Hello everyone,
Hope I'm not taking this too far off topic. Shout me down if I am.
I agree with Richard. I would go considerably further and say that web-based interactive learning materials have not lived up to their hype. My rule of thumb is to use the Internet to (1) make getting and sharing information convenient for students and (2) deploy learning vehicles only if they involve interactions among them.
After fifteen years of tinkering with this at the University of Toronto, McGill, and Concordia, this is what I've found (based on responses from thousands of students) for (1) and (2):
(1) Biggest bang for the buck comes from having an web site or FTP site where they have access to well-written and well-designed PDF notes, exercises, and timely feedback on their progress, which they can actually print on old fashioned paper, take to the coffee shop, discuss with classmates, and especially grapple with.

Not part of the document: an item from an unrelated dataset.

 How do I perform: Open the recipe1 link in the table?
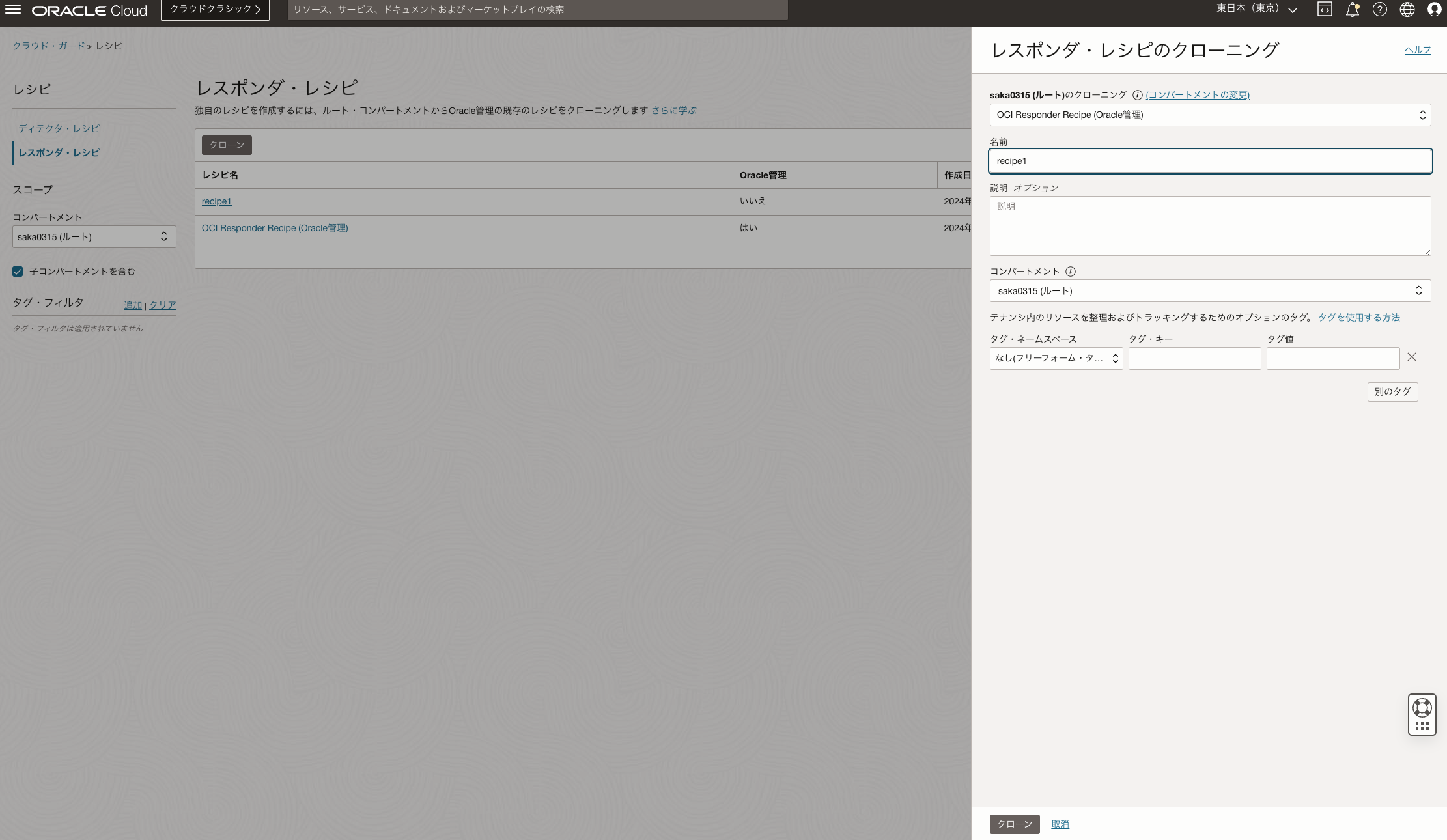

They use the Internet to go in, get the stuff, and get out as quickly as possible. No muss, no fuss, no being tied to a throbbing screen that may precipitate an epileptic seizure.
(2) Another big bang comes from an online experimental stock market I run called Borsa. Here interaction is the essence of it as students are trading with one another. Their actions yield feedback, data is collected, and this can be downloaded and explored at the end of each market session. I would like to port it from FileMaker to Rev, but I haven't found enough time yet to play with Rev as a CGI, to learn how to create tokens, etc. Other examples include things like the Ultimatum game, auctions, surveys, and anything where the decision, choice, or action of one is viewed and reacted to by others, and where the resulting data can be shared and explored.
My rule: if it can be done as a solitary activity as simulations, interactive tutorials, presentations, data analysis (including tapping into the Internet to gather data via web services or some other way), then make standalone courseware that can be used on the desktop; if it involves interactions among people, then use the Internet (you pretty much have to!).
All this, in my mind, bodes well for Rev as a courseware design tool. Unfortunately, most of what I see from academics who mess around with technology in teaching, amounts to simplistic web-based animations. To get an idea of the prevalence of this, simply "google" any topic topic, for example, "normal distribution", and you will find many professor-run sites that offer simulations of bell curves: click a button, generate random numbers, graph them. Similar examples can be found for junior and secondary education. The question is not whether there is educational merit in simulating the distributions (although I would submit that it is marginal unless the student is required to participate a good deal more than just clicking a button repeatedly), it is whether it could be done better on the desktop in the form of standalone courseware. I contend that the answer is almost always yes.
Gregory
__________________________
Associate Professor of Finance
John Molson School of Business
Concordia University
Montreal, Quebec
Canada
On Aug 11, 2004, at 8:50 PM, Richard Gaskin wrote:
The Web can be fine for relatively simple presentations, but is limited for more sophisticated interactions.